US workers are bred on old certainties. It’s time they are weaned.
For the past 100 years, our understanding of economic cycles was built around a particular view of the working life: education leads to jobs; jobs have built-in mobility structures to allow promotion, advancement and skill enhancement; and, retirement is supported by a scheme in which everyone pays into social security programmes via their paycheck. Every so often, a recessionary moment might cast a few (million) out of the labour force, where a host of insurance programmes will keep the rent paid and food on the table. And, soon enough, an uptick in business will bring these castaways back in as full-time employed persons who can begin the process anew.
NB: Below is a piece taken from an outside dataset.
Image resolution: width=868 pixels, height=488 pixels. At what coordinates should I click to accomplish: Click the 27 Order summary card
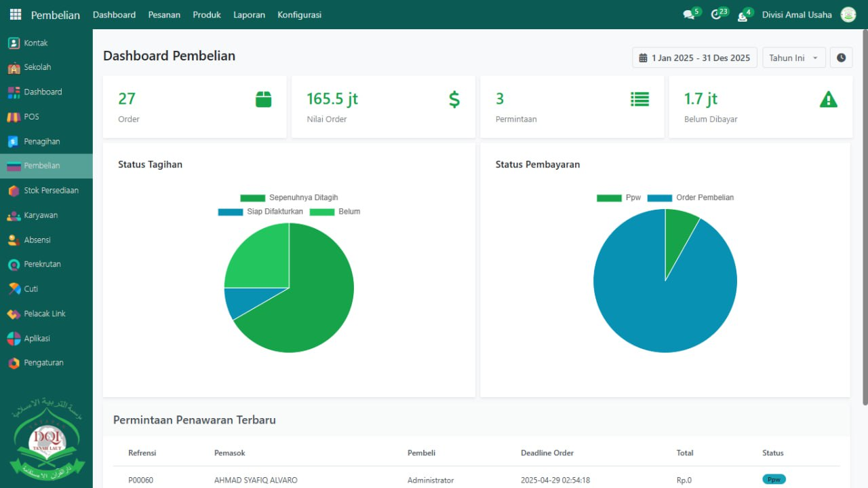pyautogui.click(x=195, y=107)
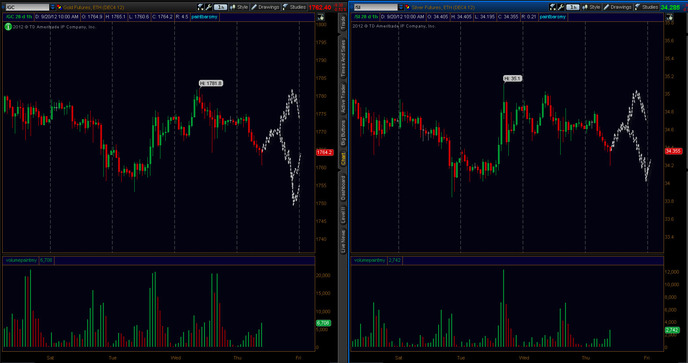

This model is not only becoming quaint, but within the next 10 years, it may be a forgotten relic. The full-time US employee whose paycheck supported this model has left the room. Notice that Obama’s advisors are saying little about the lack of job creation accompanying the putative turnaround. A few off-the-cuff statements from aides have posited that employers are being “cautious” in hiring. But, this is an inadequate answer, and more importantly, it is using 20th century indicators to understand 21st century economic conditions.
Laid-off and unemployed American workers are, in fact, coming back to the world of work, but not as full-time employees of a single firm. Subcontracting, freelancing, hiring for short-term projects, and part-time flexible employment schemes are becoming de rigueur. Even if technology continues to eliminate jobs, we will still need more humans than machines. However, we may not need people around all the time. Paying a full-time living wage, plus the accompanying taxes for health, unemployment and disability insurance, is simply an untenable proposition.
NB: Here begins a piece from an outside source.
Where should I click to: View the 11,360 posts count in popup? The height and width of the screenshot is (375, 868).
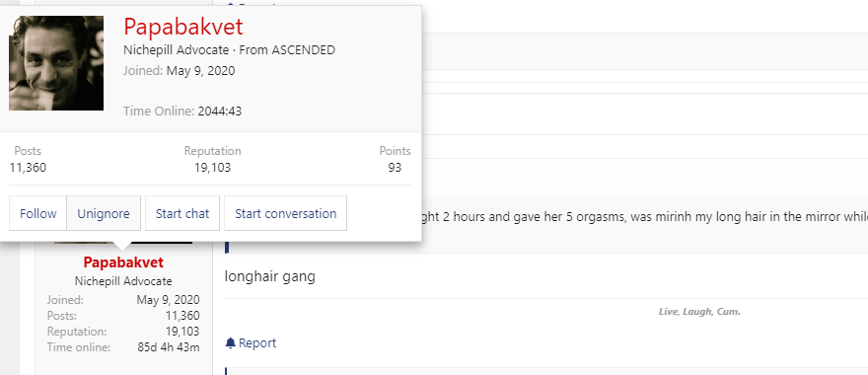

There are several consequences. First, the US system of social insurance will never yield the kinds of benefits that once defined its ‘safety net’. It will not be possible for Obama or future presidents to keep expanding coverage and extending unemployment benefits. Budgets are shrinking, the dollar is losing value, and the invoice from the Chinese will take away funds otherwise available for domestic workers. The workforce should develop survival strategies, whether this means increasing work hours, eliminating luxuries, constricting consumption, or forgoing education for children. Who can predict the needs of American workers who will likely go without healthcare for several decades of their working lives? What societal unrest might follow, no one knows.
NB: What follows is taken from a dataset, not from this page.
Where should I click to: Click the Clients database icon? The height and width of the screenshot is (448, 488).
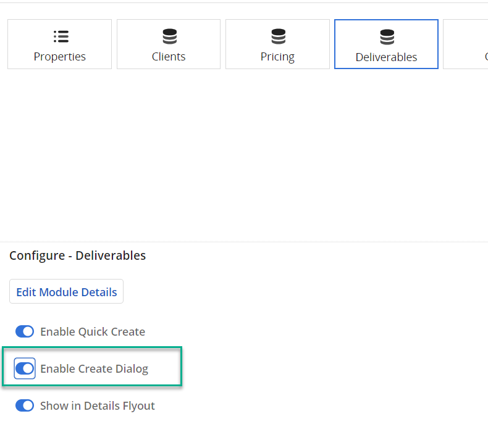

We should also put aside conventional measures of fluctuations. Today, with part-time work on the rise and workers combining temporary jobs and multiple income streams, it is difficult to gauge labour market trends. Add to this the fact that individuals might receive “unemployment benefits” while (illegally) hiding their income and you start giving up in despair. Corporations need these measures for decision-making. But so too are government officials at city, state, and federal levels handicapped when they cannot estimate patterns of revenues, expenditures, and needs. What will be the demand made on public housing? Hospitals? Mental healthcare facilities?
Don’t look to the current administration to publicise these fundamental changes. With billions of dollars in economic subsidies having been committed, nothing less than a simple statement of economic progress will be tolerated by our president—unless, of course, his government needs to justify spending a few more billions, in which case they will say the economy is growing complicated and additional funds are necessary. Either way, I doubt you will hear the voice of the American worker in these debates. They are too busy working multiple jobs to grant an interview.